So basically, it degenerated into "Hailing frequencies open, Captain". 
(Another minority kept down by the man!  )

Only Tucker and Phlox were the least bit compelling and I credit this far more to the actors than the writers.


----------



## ADent (Jan 7, 2000)

Wesley

Troi (Actress is OK, character OK in Farpoint but useless afterwards)

Reed

Chapel

Kai Wynn


----------



## bdlucas (Feb 15, 2004)

How about the black and white guy in one episode of TOS.

Or maybe the hippies from another episode of TOS.

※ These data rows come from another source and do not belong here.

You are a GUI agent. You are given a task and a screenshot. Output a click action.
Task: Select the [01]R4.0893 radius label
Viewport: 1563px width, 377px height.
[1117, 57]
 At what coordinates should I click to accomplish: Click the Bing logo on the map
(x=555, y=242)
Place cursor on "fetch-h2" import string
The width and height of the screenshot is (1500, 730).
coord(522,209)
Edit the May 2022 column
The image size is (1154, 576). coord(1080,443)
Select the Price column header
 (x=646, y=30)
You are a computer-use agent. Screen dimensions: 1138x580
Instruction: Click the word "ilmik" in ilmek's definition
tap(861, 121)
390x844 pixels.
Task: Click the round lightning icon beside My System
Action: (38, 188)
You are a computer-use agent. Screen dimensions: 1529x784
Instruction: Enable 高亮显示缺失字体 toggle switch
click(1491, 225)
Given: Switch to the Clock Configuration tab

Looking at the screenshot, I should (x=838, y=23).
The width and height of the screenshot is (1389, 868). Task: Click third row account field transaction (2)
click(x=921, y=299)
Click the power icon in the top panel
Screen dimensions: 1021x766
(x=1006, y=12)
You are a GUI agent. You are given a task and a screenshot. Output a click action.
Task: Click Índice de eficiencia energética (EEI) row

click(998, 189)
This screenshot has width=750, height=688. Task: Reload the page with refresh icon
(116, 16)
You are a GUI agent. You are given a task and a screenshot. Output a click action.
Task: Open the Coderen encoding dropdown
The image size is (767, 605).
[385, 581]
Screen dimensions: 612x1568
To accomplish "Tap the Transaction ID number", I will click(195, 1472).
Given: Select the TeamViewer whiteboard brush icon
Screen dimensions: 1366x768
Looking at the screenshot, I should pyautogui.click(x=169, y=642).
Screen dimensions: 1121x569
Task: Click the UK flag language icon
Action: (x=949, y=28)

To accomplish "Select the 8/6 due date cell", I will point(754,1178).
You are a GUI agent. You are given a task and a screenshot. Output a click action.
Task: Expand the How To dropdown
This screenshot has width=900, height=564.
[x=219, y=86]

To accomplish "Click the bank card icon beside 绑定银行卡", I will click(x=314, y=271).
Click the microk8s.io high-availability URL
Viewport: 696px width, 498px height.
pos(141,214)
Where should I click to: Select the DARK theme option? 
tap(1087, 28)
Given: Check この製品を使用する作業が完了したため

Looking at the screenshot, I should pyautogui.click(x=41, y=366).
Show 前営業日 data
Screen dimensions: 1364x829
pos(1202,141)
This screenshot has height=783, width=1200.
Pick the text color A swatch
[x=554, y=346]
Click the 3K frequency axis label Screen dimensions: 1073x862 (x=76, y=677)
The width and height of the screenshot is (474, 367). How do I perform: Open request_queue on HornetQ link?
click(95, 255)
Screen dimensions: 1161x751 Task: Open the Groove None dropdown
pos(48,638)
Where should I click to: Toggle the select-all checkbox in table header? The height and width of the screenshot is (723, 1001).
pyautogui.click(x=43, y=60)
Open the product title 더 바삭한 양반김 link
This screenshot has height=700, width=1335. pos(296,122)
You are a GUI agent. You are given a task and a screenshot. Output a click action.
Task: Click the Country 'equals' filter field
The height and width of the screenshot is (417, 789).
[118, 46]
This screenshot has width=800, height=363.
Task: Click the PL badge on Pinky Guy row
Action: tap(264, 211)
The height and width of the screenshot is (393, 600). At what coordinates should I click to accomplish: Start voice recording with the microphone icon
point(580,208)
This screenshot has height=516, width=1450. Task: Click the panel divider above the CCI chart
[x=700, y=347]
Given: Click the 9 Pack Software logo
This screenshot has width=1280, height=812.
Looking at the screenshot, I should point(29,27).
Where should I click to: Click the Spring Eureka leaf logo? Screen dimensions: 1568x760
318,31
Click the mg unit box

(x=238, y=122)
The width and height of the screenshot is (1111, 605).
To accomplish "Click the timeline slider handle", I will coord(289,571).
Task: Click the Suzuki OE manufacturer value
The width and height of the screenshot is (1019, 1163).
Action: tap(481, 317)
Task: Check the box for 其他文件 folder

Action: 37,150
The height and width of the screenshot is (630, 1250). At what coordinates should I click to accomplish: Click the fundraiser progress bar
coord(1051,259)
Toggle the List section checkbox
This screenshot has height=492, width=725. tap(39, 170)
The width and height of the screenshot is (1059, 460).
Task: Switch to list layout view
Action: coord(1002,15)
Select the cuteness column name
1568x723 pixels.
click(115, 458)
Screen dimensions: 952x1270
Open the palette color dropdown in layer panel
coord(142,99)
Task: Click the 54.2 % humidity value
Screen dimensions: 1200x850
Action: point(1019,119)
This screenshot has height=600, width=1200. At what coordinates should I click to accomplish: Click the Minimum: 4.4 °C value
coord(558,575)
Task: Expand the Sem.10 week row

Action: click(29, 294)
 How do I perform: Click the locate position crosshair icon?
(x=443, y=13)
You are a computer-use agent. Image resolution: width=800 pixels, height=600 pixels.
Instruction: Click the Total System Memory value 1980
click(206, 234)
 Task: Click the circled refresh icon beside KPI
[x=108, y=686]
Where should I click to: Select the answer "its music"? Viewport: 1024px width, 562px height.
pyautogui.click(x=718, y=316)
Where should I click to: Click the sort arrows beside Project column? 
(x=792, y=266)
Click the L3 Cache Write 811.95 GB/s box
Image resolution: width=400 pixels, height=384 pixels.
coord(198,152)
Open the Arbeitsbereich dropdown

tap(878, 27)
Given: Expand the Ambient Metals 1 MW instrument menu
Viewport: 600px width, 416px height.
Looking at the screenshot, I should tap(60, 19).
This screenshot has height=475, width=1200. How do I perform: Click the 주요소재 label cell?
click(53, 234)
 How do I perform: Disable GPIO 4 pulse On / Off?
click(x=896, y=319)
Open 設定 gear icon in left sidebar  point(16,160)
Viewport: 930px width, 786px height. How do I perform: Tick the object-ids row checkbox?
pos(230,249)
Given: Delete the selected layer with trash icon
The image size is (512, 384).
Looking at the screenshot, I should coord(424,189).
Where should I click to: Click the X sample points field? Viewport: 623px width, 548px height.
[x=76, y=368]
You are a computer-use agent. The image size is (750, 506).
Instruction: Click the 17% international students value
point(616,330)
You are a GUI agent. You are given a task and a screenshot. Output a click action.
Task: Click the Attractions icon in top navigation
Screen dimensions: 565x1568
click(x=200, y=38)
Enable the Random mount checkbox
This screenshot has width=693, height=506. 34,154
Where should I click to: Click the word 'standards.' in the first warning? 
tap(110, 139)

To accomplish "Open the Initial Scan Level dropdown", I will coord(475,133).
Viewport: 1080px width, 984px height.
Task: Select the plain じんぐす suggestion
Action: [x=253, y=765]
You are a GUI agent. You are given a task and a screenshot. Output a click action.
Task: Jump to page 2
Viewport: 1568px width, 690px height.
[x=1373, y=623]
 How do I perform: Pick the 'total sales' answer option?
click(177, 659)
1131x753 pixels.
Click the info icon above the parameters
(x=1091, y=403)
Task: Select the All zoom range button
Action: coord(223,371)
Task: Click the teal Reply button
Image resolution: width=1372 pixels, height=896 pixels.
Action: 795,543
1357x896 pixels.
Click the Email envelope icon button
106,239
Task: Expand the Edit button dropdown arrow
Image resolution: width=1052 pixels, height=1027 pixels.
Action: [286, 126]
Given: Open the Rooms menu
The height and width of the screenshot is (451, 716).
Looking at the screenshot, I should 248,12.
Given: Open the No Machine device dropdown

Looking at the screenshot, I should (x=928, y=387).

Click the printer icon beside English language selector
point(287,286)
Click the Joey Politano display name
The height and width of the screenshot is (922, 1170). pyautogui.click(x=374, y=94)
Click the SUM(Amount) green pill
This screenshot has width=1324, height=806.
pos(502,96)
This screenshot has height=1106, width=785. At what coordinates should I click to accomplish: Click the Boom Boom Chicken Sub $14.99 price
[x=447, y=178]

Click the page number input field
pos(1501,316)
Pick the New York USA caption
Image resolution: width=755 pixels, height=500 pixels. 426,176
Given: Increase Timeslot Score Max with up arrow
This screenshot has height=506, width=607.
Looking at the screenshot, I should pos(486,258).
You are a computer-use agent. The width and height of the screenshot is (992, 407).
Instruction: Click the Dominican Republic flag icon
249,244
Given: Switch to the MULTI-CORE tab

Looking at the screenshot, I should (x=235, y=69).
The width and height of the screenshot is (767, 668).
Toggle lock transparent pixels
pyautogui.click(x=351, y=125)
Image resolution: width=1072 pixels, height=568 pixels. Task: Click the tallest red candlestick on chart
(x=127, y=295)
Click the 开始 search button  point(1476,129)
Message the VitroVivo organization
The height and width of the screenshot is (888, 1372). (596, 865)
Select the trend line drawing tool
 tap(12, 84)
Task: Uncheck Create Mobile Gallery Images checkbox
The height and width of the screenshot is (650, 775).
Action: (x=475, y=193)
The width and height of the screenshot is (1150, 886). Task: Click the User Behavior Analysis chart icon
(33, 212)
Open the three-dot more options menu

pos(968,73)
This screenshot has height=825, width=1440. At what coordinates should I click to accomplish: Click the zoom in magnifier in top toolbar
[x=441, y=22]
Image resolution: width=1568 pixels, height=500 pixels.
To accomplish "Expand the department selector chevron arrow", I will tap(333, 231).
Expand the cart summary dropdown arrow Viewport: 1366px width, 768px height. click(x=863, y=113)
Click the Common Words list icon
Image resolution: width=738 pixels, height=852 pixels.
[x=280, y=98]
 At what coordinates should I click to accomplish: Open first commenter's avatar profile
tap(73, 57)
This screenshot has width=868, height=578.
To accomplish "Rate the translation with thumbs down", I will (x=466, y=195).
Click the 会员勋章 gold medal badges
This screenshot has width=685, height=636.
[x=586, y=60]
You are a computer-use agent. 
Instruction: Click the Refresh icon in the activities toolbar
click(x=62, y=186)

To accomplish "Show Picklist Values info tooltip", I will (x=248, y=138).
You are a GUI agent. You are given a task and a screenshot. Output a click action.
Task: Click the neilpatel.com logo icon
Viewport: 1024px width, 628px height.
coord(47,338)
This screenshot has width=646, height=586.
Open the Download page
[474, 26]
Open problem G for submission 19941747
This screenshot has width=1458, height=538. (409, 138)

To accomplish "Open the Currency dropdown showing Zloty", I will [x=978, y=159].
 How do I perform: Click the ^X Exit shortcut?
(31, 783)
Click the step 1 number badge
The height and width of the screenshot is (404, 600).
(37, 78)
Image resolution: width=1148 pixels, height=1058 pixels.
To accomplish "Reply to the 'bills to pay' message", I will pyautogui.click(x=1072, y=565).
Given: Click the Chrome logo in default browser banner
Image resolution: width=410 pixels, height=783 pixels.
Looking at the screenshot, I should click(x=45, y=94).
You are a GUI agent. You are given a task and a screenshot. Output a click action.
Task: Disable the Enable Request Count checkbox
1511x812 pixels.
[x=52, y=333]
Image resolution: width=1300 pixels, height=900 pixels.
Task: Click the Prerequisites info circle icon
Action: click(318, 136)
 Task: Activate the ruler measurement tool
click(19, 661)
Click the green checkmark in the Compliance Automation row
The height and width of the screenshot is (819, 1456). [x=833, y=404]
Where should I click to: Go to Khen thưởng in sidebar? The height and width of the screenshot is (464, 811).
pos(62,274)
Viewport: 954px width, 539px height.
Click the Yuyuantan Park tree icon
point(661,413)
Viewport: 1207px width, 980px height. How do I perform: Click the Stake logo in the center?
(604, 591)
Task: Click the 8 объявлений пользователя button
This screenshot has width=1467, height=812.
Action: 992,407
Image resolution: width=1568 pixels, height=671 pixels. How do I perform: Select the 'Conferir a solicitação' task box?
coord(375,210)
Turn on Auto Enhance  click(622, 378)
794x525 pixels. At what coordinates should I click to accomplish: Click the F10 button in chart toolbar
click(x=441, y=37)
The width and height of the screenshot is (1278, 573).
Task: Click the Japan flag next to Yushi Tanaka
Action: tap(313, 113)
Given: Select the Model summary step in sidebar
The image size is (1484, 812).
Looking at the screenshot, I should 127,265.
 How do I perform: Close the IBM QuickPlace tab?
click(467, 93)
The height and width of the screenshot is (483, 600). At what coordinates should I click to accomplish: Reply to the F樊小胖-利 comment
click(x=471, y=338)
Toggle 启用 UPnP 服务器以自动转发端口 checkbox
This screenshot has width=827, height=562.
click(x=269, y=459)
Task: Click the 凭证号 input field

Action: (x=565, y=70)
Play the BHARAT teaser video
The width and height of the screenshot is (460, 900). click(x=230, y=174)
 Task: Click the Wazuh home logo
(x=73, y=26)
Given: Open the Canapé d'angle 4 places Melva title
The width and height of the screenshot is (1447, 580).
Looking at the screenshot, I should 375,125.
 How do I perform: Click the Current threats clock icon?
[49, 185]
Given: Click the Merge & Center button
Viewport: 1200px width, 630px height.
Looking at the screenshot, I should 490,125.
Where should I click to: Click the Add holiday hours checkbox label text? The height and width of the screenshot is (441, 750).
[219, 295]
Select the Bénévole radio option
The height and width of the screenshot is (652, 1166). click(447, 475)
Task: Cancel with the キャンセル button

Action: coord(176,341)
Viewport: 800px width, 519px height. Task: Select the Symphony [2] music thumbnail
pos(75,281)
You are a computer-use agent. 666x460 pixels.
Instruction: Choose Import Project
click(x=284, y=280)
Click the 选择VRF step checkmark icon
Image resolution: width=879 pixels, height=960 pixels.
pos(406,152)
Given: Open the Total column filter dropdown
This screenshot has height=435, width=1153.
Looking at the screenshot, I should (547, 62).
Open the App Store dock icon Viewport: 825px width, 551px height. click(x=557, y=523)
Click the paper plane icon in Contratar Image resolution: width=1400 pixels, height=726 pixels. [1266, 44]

(Sorry, don't know my Trek well enough to be more specific).


----------



## ChofuHS (Apr 15, 2004)

Wesley for sure.

Dr. Polaski

Counselr Troi, but good eye candy.

Troi's Mom!!!!!!!!!!!!!

The guys wife, hmmm, the guy who played in Con Air, oh well, brain fart. He usually ran the transporter in TNG. (wife just chimed in) Miles O'Brien's wife confirmed marriage has not been perfected even in the future!


----------



## ChofuHS (Apr 15, 2004)

7thton said:


> I really like all the Ferengi characters. They are really funny and have a totally different motivation than do most of the other Trek races.


 :up: :up: :up: Me too! Quark is my favorite character in all of the shows, maybe "Q" being second, although the wife hates the Q episodes!


----------



## spartanstew (Feb 24, 2002)

ChofuHS said:


> Counselr Troi, but good eye candy.


egads. I'd rather bang a green chick.


----------



## jsmeeker (Apr 2, 2001)

I can't bag on Wes TOO much. I mean, no Wesley would mean no Ensign Robin Leffler.


----------



## anom (Apr 18, 2005)

DougF said:


> I'll definitely second Mayweather. I'm sure Montgomery can act,


I'm not.


DougF said:


> but he sure wasn't given a chance. When they finally got around to a Travis episode, I wasn't even interested.
> 
> As for Paris, I think the producer blew it by re-casting an actor from a very visible role in a somewhat similar one. Everytime I saw Paris, I thought of Nick Lecarno. Plus, we just never got to see enough of Tom Paris' bad side.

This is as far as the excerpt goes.